Bridgette Alpar, a senior business major, played soccer both as a forward and outside midfielder in the women’s team. She said that aside from the band and cheer check-ins, there were enough odd jobs to keep them busy all day. One of her favorite parts of the experience was standing in the LSU locker room while the team was celebrating their championship victory. 

“We’re in the background of one of their player’s videos so now we have that memory,” Alpar shared. 

Another stand-out moment was when she saw Caitlin Clark, a professional basketball player and role model. Alpar was close enough that she could have reached out to shake her hand and say hi.

Another longtime follower of women’s basketball was Croft, who was able to watch Clark compete live while volunteering. This volunteer experience has given her a new respect for the management of a basketball game. 

“Especially being a basketball player myself,” Croft said. “It shows you all the work that goes into these games and how much more appreciation there should be for all the people who help out.” 

Croft suspects that women’s basketball has grown a lot more in viewership and popularity in the most recent years, and Christifano is hopeful this momentum doesn’t stop for professional women’s basketball.  

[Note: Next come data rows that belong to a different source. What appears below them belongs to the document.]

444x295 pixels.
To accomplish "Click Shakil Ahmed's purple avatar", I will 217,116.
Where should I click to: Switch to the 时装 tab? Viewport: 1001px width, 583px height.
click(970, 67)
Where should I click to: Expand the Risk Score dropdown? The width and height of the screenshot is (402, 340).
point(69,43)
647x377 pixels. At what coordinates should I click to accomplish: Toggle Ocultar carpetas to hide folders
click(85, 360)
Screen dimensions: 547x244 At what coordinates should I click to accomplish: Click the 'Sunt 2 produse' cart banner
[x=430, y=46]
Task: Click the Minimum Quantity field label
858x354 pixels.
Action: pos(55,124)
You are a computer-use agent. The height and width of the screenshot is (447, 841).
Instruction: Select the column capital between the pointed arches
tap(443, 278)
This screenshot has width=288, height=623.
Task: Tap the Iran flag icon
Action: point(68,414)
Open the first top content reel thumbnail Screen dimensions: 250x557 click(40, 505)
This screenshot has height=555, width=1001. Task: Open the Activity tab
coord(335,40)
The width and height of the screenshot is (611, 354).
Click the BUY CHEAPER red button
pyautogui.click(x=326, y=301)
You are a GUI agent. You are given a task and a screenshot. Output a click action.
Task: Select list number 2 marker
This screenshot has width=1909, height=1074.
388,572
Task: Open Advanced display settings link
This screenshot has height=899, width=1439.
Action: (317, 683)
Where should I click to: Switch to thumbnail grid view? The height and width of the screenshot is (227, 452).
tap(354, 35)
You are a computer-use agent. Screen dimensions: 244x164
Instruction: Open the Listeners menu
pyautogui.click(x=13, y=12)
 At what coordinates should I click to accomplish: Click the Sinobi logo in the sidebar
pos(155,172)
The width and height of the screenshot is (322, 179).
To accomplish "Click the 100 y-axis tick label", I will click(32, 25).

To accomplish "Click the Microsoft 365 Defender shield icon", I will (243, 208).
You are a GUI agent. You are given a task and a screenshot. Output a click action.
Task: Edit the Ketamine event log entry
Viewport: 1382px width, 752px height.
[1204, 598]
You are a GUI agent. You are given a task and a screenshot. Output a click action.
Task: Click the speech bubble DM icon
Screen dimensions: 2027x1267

“I know these are some of the highest viewed basketball games of the year,” Christifano said. “So hopefully it keeps growing.” 

Christifano explained that this volunteer opportunity was a great  way to spend time behind the scenes around a lot of great coaches and professional players. 

Alpar, although not a basketball player, shared this perspective and encouraged other fellow student athletes and students to sign up for any other similar opportunity. 

“Sure, you’re not getting paid, but it’s the opportunity of a lifetime,” Alpar said.